Is the modern photograph, overwhelmingly digital in form, being haunted by obliteration of a different kind — the death of absence? This is not a metaphysical question: for the enquiry is driven, as is everything these days, by data.
This is decidedly an era that heralds the triumph — the tyranny — of the visual culture. It has been estimated that five billion photographs are taken every day. As of 2023, of the estimated five billion photographs taken daily, 93 million are ‘Selfies’, with Millennials creating the lion’s share — 55% — of these desultory images of the countenance. But the Selfie, a speck on the horizon of visual production at present, is expected to mutate, just like a virus, into a dark, futuristic cloud. A Forbes article has predicted that the photographic Selfie, the flavour of our times, would, in its second coming, change to a video Selfie and, in its third-generation, be replaced by Selfies integral to the futuristic culture of augmented reality, enabling users to transfer their physical forms, with a technological sleight-of-hand, across geographies. This Selfie Economy, where the digital and the real would converge in mysterious — chaotic — ways is, apparently, only a few years away.

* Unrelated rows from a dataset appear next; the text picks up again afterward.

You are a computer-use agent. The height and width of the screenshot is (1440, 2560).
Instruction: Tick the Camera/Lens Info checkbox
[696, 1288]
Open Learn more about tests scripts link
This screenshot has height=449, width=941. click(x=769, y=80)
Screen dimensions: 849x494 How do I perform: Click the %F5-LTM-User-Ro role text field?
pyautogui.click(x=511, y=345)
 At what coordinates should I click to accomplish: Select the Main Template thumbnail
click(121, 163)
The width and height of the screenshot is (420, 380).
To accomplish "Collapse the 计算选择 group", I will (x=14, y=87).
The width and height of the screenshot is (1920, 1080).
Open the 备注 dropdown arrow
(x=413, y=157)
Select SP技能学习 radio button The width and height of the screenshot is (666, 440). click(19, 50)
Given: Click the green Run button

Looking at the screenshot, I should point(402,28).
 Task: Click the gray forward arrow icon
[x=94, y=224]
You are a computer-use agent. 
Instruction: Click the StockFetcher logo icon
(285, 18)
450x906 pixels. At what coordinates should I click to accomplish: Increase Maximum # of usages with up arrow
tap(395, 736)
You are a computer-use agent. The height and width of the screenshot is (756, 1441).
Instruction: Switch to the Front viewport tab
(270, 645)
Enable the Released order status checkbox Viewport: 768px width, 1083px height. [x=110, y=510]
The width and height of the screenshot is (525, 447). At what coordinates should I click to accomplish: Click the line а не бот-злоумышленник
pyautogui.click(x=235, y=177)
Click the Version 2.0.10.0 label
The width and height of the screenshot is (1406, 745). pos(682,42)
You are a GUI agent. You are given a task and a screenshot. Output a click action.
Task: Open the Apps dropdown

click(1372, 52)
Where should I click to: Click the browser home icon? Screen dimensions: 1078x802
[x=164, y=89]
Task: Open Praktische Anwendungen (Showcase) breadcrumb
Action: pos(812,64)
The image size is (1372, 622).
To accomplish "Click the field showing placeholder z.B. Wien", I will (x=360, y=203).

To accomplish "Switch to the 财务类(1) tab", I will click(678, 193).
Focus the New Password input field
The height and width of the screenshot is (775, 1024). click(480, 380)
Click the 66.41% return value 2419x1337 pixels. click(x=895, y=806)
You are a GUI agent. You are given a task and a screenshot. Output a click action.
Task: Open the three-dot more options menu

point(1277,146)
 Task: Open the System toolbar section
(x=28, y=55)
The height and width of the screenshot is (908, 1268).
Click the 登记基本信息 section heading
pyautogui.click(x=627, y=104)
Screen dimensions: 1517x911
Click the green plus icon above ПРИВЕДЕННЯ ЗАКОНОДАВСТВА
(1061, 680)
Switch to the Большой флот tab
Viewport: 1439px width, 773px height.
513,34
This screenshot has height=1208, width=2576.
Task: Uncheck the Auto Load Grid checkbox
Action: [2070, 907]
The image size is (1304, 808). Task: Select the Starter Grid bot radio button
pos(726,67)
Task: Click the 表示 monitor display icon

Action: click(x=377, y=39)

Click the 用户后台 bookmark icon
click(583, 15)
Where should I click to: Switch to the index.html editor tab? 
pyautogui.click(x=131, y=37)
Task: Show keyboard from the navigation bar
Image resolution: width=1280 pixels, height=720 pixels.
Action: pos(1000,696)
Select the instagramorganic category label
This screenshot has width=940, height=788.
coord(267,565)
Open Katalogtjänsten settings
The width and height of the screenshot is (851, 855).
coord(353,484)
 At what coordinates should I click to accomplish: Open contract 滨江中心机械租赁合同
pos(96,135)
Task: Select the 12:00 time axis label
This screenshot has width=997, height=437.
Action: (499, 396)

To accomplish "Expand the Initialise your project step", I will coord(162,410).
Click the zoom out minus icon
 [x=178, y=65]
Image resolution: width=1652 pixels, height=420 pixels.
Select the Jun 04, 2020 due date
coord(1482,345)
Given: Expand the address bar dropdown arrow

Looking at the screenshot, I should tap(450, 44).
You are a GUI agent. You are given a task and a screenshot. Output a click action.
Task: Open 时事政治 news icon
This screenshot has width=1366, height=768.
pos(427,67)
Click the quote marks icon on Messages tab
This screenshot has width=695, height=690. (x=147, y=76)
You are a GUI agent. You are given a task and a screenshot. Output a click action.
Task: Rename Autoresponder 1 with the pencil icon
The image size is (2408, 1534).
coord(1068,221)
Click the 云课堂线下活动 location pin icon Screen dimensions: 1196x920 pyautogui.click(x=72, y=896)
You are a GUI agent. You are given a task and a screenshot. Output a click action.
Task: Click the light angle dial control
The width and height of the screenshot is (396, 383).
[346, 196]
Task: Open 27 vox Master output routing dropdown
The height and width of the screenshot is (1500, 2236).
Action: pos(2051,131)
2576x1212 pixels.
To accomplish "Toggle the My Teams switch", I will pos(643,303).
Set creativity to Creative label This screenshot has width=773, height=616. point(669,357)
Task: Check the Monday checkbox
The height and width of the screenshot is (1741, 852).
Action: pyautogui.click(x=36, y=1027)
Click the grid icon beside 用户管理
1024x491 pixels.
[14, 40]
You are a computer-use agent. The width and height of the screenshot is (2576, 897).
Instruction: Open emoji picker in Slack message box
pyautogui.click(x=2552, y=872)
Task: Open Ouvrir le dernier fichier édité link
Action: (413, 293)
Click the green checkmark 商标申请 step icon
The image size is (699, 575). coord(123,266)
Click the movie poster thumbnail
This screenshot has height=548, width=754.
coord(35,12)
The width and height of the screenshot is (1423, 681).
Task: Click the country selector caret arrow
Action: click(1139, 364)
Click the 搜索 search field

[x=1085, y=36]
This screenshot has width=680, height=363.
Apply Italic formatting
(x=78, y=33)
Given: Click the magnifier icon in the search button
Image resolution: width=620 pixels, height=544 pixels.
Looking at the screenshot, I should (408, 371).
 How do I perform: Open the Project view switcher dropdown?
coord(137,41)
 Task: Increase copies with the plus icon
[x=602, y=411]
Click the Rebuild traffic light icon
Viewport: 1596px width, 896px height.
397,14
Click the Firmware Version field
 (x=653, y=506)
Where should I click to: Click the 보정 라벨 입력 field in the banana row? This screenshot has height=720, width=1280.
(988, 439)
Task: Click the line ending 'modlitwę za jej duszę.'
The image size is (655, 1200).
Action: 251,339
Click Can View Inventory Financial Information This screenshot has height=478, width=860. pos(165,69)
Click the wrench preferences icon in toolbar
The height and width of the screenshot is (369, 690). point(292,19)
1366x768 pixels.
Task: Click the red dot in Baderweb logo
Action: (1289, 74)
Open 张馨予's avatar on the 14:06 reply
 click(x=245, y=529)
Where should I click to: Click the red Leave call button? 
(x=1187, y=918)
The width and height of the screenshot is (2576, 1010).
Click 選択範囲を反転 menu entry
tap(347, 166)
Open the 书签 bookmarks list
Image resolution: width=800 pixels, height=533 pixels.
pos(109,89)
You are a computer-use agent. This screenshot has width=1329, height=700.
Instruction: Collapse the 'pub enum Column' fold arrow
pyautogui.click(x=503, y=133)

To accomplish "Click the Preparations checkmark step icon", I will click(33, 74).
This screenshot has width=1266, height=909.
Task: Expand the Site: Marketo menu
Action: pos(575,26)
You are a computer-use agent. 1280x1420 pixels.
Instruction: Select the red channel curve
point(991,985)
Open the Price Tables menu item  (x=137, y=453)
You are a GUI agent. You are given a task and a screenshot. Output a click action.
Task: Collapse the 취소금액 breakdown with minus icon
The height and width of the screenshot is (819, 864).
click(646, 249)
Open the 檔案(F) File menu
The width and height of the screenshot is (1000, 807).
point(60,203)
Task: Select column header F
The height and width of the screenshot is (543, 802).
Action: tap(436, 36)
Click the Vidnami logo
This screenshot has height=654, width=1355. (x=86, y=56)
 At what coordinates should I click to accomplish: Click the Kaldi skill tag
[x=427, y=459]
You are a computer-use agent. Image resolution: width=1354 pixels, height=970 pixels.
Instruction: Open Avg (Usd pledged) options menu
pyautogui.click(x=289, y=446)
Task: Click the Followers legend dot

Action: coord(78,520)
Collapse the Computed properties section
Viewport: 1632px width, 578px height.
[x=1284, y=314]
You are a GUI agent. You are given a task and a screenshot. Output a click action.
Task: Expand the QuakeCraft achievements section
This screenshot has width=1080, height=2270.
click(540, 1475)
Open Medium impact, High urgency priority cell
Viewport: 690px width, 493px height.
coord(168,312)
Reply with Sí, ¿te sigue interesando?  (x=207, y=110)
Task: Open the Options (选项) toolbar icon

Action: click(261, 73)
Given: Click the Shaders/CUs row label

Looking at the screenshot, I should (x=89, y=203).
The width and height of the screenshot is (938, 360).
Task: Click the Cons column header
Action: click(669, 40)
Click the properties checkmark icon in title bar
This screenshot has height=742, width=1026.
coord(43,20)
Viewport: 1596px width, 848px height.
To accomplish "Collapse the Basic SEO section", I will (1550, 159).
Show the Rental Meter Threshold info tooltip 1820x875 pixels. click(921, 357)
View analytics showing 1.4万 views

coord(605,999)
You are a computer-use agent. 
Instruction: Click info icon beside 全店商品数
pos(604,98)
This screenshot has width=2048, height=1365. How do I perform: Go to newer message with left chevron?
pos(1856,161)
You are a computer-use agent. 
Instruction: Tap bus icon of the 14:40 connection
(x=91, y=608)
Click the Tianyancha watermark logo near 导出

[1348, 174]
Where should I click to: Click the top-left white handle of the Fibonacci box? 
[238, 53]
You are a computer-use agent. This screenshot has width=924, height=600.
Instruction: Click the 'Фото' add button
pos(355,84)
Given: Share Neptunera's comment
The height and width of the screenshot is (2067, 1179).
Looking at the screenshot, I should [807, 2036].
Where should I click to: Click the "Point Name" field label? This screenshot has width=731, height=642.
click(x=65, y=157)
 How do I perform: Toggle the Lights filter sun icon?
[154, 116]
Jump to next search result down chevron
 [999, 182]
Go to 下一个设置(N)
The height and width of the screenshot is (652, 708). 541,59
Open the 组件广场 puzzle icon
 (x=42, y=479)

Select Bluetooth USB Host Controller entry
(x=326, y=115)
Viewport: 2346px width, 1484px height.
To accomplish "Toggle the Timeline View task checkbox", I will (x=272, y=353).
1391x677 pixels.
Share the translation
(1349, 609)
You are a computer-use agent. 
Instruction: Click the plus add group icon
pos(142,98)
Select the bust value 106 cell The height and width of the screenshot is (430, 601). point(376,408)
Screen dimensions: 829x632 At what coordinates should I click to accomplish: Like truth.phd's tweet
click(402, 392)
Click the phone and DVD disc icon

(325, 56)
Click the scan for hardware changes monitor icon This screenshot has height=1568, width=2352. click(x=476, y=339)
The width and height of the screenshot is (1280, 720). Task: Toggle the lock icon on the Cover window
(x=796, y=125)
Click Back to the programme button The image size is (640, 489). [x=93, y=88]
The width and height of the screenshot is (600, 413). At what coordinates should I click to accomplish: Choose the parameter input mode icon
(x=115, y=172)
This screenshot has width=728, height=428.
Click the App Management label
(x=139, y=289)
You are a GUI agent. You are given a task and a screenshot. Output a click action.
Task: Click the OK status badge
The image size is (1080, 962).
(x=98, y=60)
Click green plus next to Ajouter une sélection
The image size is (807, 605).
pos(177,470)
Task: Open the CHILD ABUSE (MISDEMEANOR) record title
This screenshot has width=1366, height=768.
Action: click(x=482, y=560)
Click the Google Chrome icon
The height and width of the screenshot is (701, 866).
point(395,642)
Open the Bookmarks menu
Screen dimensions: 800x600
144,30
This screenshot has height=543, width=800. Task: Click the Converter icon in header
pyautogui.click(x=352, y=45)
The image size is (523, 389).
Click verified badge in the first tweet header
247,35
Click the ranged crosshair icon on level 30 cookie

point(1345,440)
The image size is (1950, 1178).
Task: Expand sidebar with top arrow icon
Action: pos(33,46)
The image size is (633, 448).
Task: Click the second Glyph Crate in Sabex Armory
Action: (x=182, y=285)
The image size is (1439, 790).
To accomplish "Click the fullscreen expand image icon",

But narcissism would still be the beating heart of this new-age photograph, just as is the case today. The centrality of the Self — literally and metaphorically — to the contemporary and futuristic photograph and the consequent obliteration of all else, including absences, is indicative of a narrowing, an aesthetic as well as ethical contraction, of the creative, empathetic gaze.
Michael Somoroff, that elegant archivist of absences, margins, and the background — all that is residual — in a photograph would be mortified by this future of photography. It is improbable that we and our prime minister — the clan of camerajeevis — would share Somoroff’s horror at the slow death of absence in the photograph.